### REQUISITI DEL COMPITO:
Prosegui il brano sulla morte dell'ambasciatore Luca Attanasio, ripartendo subito dopo la sua ultima frase.

### BRANO DA ESAMINARE:
=====

“Una persona amabile”. “Gentilissimo e sempre disponibile per gli italiani in Congo”. “Lavorava tantissimo anche a livello sociale, aveva anche creato un’associazione per aiutare la popolazione”: sono solo alcuni dei primi commenti di chi ha conosciuto l’ambasciatore Luca Attanasio e commenta incredulo la notizia della sua morte. Cooperanti, missionari, tutti ne serbano un ottimo ricordo.
È presto per capire cosa sia davvero successo. Secondo le prime informazioni, risulta che l’ambasciatore e il carabiniere Vittorio Iacovacci fossero partiti questa mattina presto da Goma, capoluogo della regione del Nord Kivu, al confine con il Rwanda, in direzione del Parco Nazionale dei Virunga, insieme a un convoglio del PAM (Programme Alimentaire Mondial, World Food Program) per distribuire alimenti alle popolazioni vulnerabili in quella zona, che è notoriamente molto pericolosa e lungo la quale si sono già verificati assalti armati.

=====

### DATI REGISTRATI:
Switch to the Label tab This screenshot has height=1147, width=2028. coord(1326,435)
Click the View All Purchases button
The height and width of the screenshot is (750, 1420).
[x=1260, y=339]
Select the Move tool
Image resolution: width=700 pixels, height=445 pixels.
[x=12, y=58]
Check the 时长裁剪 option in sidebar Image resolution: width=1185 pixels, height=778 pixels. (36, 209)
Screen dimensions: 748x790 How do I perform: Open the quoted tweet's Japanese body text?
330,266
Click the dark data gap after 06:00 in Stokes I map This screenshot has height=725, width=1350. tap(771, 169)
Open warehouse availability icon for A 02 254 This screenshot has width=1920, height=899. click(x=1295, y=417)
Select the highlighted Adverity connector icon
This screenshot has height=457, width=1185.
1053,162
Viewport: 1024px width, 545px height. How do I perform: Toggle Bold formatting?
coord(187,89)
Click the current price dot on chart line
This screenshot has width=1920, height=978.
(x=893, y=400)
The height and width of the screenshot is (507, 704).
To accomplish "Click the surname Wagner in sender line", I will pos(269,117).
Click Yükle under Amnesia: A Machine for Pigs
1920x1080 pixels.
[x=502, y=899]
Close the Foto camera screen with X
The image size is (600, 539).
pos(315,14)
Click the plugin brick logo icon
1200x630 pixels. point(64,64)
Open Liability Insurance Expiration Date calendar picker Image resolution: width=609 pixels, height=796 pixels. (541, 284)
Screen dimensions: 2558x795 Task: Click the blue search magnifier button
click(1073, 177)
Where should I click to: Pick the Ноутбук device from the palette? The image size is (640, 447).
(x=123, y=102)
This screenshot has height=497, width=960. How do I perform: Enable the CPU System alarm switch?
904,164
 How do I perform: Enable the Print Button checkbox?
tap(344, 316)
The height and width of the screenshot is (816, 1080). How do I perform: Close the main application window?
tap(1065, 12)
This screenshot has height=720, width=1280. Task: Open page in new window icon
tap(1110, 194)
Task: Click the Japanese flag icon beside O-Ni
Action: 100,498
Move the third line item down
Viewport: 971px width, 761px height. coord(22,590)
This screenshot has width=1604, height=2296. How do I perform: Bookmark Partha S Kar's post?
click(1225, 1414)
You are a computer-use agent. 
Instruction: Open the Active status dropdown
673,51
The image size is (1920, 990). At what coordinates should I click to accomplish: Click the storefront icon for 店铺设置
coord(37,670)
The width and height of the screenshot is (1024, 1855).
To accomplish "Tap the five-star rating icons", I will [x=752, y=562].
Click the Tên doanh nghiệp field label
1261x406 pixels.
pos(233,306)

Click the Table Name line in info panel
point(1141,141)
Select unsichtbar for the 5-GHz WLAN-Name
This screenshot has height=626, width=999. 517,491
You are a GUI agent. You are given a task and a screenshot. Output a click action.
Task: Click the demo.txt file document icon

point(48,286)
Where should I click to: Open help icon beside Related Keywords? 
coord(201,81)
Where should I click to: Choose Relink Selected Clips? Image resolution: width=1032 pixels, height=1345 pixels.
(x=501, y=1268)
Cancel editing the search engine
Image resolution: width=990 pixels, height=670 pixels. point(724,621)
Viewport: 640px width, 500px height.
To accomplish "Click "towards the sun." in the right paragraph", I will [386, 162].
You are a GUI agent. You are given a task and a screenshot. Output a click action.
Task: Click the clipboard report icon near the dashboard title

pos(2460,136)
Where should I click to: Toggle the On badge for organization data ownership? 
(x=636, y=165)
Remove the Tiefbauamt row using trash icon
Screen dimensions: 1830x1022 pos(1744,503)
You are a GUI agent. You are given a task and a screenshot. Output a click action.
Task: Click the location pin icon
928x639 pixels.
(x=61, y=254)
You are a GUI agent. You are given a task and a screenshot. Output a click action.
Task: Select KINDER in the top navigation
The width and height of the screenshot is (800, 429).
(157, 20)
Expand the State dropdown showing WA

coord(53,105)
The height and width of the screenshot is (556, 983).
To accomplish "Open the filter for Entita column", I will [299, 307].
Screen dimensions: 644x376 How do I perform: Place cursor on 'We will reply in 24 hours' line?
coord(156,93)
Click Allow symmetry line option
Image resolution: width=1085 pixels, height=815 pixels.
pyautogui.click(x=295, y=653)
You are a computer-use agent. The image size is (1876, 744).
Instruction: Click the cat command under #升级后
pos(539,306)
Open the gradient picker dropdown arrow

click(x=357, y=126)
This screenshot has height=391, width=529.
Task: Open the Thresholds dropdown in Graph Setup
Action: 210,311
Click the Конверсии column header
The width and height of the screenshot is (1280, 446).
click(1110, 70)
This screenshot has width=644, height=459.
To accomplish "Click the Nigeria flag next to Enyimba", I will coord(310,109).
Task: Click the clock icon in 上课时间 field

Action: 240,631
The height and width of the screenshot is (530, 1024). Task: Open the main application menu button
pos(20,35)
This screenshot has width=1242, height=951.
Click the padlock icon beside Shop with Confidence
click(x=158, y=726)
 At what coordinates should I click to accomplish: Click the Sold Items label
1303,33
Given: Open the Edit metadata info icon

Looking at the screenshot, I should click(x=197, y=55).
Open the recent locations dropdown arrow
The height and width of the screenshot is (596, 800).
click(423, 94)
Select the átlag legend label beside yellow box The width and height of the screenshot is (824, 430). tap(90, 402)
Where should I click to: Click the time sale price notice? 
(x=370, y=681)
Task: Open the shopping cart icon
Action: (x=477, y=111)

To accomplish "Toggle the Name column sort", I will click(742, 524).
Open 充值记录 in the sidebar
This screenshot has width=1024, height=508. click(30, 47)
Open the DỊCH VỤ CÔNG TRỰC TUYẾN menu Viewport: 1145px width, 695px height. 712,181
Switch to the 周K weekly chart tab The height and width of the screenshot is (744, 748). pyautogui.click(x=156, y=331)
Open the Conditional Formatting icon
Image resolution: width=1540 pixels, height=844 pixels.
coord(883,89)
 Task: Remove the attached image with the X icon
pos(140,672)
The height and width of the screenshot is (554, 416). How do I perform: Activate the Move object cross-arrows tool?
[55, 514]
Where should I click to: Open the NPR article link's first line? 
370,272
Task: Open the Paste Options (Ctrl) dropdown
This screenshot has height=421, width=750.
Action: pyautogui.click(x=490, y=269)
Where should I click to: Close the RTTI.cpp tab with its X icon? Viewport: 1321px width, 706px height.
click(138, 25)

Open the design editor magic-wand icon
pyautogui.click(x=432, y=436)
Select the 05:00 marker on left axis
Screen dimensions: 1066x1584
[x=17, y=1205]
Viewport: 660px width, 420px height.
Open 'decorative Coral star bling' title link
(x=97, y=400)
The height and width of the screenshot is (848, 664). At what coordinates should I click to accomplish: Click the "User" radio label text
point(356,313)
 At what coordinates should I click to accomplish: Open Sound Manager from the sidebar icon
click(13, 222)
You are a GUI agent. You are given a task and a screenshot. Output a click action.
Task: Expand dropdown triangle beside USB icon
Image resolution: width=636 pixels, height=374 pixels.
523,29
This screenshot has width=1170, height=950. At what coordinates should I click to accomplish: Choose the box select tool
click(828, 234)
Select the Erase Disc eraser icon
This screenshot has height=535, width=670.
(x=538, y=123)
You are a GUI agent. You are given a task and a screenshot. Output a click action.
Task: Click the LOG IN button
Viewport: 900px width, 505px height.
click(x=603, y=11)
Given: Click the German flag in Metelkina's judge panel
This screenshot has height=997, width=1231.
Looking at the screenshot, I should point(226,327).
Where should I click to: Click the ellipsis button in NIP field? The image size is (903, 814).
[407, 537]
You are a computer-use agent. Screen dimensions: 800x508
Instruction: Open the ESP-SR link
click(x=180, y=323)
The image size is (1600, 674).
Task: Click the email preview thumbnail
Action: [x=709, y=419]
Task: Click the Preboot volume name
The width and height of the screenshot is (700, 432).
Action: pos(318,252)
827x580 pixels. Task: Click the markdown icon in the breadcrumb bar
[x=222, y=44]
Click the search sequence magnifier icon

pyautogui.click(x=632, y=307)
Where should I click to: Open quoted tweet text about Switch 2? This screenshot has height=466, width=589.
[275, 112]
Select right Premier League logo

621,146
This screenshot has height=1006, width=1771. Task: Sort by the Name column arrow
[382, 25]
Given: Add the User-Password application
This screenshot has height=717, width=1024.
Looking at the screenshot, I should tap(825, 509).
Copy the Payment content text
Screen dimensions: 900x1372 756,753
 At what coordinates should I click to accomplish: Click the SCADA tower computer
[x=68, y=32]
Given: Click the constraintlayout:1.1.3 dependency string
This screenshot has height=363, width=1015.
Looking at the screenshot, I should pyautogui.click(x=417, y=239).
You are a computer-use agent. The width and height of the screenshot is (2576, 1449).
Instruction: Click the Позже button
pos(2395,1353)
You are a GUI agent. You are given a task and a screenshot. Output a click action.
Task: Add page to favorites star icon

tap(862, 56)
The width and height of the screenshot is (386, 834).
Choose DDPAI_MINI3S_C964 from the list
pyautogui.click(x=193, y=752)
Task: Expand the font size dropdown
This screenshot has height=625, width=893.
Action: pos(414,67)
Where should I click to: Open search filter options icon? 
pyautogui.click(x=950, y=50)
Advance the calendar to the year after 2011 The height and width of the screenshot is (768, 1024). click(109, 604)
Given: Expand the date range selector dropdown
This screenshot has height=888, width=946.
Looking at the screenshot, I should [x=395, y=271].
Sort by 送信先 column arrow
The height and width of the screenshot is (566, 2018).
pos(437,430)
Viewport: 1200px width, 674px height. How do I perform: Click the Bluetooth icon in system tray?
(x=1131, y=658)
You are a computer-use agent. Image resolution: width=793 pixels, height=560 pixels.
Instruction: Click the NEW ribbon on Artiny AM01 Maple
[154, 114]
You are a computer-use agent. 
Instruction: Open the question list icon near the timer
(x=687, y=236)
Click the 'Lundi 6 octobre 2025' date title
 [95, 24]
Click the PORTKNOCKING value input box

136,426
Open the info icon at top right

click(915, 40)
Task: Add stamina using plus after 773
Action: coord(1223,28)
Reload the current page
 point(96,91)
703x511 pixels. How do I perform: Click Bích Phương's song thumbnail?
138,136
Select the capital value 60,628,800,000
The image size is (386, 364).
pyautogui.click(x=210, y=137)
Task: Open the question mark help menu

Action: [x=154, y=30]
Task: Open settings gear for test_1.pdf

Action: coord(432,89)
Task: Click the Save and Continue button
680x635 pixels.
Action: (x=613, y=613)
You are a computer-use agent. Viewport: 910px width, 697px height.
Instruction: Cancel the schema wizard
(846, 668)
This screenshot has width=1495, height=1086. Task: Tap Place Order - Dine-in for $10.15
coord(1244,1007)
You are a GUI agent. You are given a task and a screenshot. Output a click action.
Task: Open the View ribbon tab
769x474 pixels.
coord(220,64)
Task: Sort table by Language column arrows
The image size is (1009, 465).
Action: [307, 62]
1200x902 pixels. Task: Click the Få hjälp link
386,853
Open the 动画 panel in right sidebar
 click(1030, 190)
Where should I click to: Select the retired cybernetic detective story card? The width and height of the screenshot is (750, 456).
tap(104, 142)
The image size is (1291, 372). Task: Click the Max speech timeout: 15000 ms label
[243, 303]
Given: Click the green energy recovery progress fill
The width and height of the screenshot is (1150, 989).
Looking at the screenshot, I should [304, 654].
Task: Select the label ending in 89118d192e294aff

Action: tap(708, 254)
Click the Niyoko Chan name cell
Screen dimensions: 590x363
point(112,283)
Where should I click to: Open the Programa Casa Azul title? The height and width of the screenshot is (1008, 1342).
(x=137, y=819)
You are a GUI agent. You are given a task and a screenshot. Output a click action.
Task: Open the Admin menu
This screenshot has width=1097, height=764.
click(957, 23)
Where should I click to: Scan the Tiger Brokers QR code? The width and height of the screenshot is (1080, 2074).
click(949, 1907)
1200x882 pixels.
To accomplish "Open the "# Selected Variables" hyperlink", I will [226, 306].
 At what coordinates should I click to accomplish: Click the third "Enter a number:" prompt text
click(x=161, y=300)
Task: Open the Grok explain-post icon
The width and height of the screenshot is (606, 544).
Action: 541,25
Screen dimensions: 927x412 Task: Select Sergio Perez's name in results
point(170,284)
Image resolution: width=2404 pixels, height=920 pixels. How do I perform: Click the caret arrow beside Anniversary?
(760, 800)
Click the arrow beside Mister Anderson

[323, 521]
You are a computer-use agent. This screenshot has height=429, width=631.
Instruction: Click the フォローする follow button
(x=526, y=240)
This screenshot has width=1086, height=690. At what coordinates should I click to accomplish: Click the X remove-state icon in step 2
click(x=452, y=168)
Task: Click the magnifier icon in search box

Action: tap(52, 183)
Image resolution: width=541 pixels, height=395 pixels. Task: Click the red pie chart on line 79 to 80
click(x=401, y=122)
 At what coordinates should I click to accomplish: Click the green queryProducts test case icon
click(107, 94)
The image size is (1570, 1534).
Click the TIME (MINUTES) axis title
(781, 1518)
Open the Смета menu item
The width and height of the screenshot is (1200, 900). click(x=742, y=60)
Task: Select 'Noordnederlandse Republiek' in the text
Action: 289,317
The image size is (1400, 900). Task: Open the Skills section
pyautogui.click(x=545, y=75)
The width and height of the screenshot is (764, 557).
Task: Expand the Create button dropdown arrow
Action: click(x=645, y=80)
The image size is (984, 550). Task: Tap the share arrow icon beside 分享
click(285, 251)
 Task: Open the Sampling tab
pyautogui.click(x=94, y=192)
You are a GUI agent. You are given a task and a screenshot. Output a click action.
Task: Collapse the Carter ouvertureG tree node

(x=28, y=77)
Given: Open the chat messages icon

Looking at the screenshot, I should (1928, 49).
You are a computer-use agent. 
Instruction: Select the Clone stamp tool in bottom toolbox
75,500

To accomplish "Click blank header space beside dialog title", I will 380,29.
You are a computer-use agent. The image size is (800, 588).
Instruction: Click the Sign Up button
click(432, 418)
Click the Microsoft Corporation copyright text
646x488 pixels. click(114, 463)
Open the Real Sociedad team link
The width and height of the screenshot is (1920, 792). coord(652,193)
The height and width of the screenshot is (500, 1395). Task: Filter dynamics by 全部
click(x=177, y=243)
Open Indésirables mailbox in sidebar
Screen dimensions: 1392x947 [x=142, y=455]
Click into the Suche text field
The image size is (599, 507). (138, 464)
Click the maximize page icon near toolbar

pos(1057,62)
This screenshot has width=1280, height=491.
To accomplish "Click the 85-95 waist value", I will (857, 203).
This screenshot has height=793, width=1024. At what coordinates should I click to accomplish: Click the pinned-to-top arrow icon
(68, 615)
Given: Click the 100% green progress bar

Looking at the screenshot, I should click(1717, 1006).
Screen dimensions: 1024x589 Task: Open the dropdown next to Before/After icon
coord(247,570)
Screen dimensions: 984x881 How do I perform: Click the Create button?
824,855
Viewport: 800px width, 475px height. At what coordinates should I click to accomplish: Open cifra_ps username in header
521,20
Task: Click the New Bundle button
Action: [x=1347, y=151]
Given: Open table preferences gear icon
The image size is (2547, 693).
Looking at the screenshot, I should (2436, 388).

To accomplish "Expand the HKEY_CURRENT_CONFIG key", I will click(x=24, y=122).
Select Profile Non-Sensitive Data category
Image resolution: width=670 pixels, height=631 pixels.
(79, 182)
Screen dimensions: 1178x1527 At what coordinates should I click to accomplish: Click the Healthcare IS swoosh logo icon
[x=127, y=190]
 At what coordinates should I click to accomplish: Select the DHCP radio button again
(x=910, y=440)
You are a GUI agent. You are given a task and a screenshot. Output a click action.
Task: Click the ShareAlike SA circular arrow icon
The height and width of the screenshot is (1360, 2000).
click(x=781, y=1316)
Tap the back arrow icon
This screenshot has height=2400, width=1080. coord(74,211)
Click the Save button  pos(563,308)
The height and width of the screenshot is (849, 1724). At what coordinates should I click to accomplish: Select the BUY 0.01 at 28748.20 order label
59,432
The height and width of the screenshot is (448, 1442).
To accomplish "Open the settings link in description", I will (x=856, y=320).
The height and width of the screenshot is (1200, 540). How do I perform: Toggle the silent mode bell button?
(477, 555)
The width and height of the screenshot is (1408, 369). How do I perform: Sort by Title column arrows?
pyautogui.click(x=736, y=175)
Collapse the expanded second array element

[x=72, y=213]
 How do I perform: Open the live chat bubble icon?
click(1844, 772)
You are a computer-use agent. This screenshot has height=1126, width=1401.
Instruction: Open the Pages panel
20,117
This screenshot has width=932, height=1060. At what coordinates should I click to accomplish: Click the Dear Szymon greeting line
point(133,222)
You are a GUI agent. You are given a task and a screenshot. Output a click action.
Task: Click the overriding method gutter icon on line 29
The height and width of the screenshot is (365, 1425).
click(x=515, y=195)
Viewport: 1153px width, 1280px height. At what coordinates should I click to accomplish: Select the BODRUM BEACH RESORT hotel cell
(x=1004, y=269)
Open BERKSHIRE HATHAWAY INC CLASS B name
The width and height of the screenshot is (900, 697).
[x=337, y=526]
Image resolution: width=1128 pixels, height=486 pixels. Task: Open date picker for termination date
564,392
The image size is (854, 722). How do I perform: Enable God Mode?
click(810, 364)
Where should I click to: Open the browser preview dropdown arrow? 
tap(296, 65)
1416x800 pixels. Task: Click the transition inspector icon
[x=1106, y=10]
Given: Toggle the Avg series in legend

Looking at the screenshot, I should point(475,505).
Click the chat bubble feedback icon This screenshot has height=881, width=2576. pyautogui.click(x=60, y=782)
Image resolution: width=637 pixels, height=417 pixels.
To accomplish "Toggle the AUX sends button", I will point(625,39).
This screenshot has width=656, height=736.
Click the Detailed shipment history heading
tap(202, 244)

=====

### SVOLGIMENTO:
Fonti italiane sul posto confermano a ilfattoquotidiano.it di aver incontrato l’ambasciatore proprio in questi giorni: sabato Attanasio aveva raggiunto Bukavu da Goma in macchina, percorrendo i 200 chilometri che separano i due capoluoghi in auto e non – come è prassi – attraversando in barca il lago Kivu, fermandosi a Bobandana a visitare un progetto del PAM. Domenica mattina erano poi ripartiti da Bukavu, per tornare a Goma via lago. Le nostre fonti ci confermano che avrebbe dovuto visitare un altro progetto del PAM a nord di Goma, sulla strada verso Rutshuru. Una strada molto insicura. Per questo – sempre secondo le fonti che abbiamo contattato – la strada era stata prima monitorata e dichiarata sicura per questo viaggio, così come la strada percorsa sabato.
Giunti nel territorio del Nyiragongo, il convoglio del PAM sarebbe stato assaltato da uomini armati. Al momento, non si sa né quanti fossero né a che gruppo appartenessero. L’autista, colpito più volte, sarebbe morto sul colpo. Morto sul posto anche il carabiniere Vittorio Iacovacci. Attanasio, gravemente ferito, sarebbe stato trasportato all’ospedale della Monusco a Goma, dove ne sarebbe stata confermata la morte.
Secondo il media locale ‘7sur7‘, si sarebbe trattato di un tentativo di rapimento del diplomatico, al quale hanno reagito le guardie del Parc National des Virunga insieme ad elementi delle forze armate. Secondo quanto reso noto dall’Institut Congolais pour la Conservation de la Nature (ICCN), le guardie del parco sono intervenute in un secondo tempo, “mentre era già in corso l’attacco contro i due veicoli dell’Onu avvenuto verso le 10.15 presso una località nota come 3 antennes, sulla Route Nationale n. 2”.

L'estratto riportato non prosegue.